## Raw records:
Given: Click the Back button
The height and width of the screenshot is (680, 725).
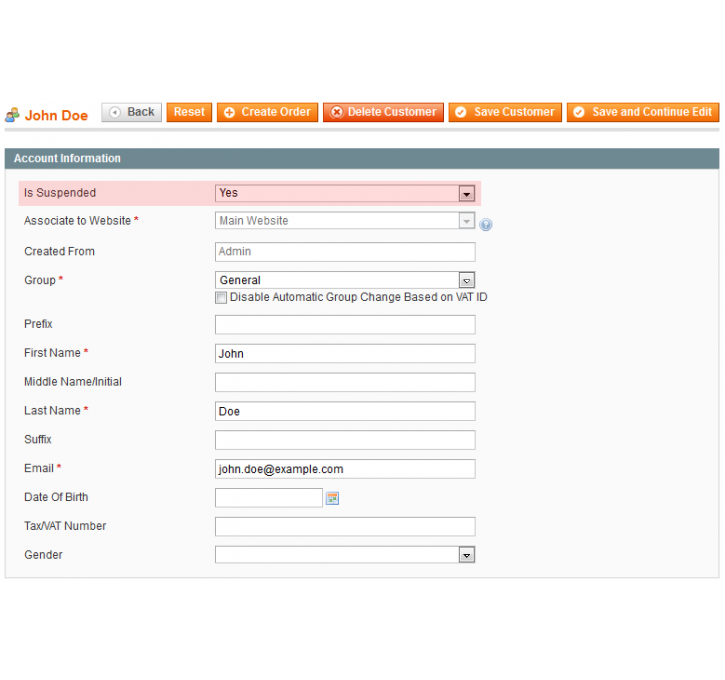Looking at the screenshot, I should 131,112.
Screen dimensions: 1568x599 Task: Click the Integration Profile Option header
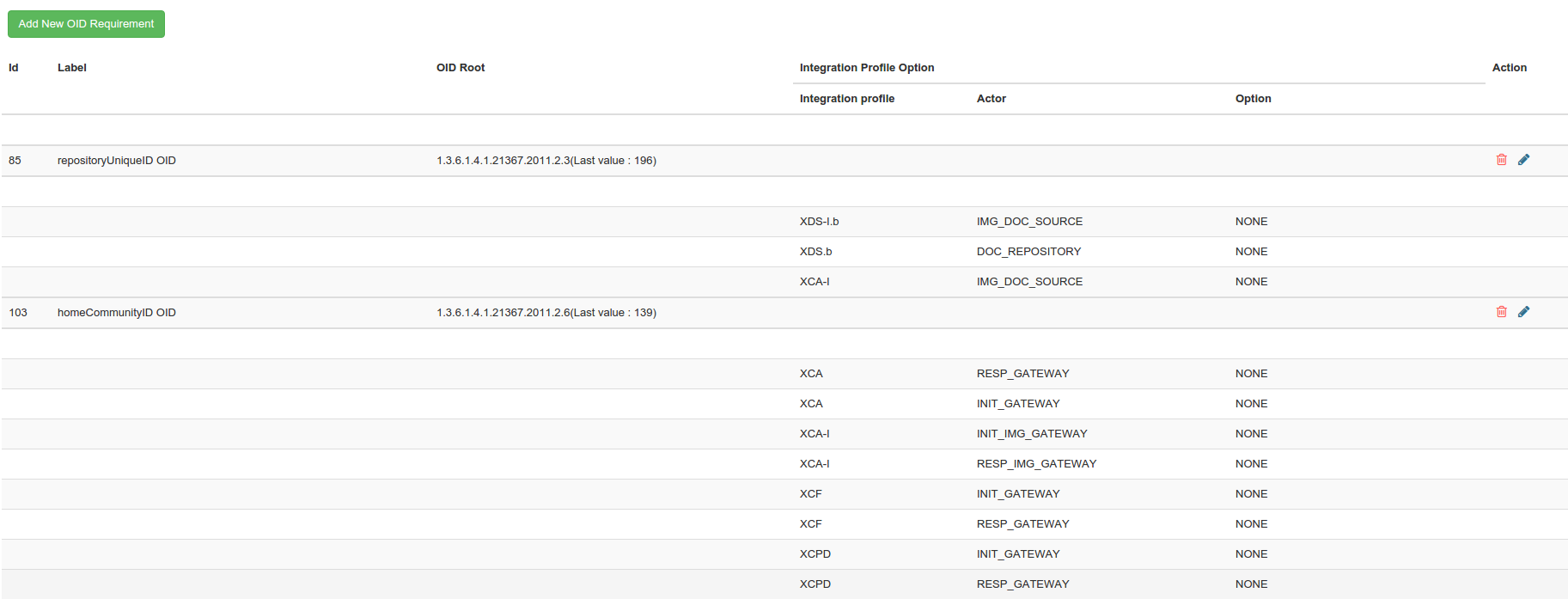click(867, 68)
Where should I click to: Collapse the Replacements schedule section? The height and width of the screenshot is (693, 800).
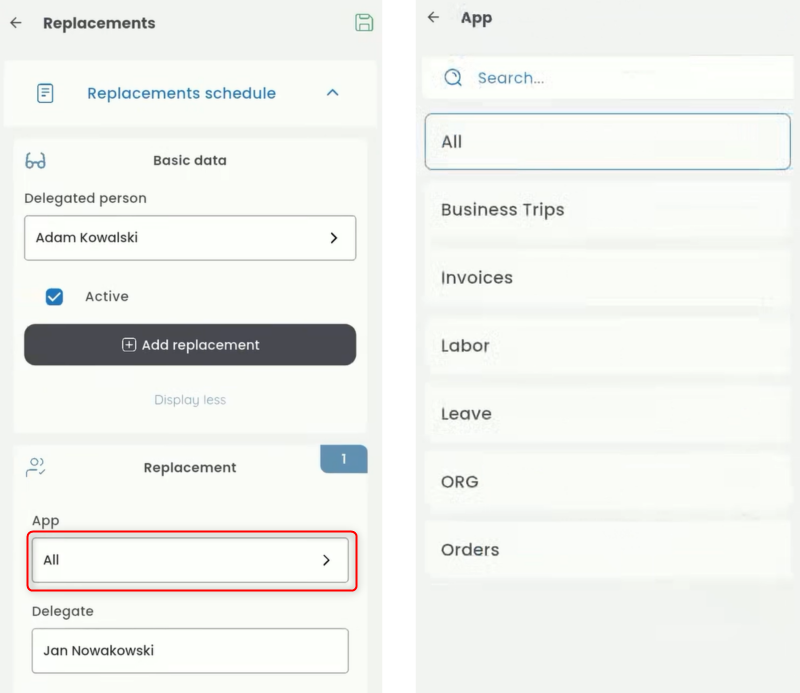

## Your objective:
Arrange the lines of the entries above as a numbered list, skipping any blank lines. Leave the pictures out of your answer.

## Response to the task:
1. Given: Click the Back button
2. The height and width of the screenshot is (680, 725).
3. Looking at the screenshot, I should 131,112.
4. Screen dimensions: 1568x599 Task: Click the Integration Profile Option header
5. click(867, 68)
6. Where should I click to: Collapse the Replacements schedule section? The height and width of the screenshot is (693, 800).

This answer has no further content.